» Problem
All of the data should be restated word for word.
━━ Data
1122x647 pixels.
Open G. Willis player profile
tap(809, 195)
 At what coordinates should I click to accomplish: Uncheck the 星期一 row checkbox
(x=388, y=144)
━━━━
» Task response
1122x647 pixels.
Open G. Willis player profile
tap(809, 195)
 At what coordinates should I click to accomplish: Uncheck the 星期一 row checkbox
(x=388, y=144)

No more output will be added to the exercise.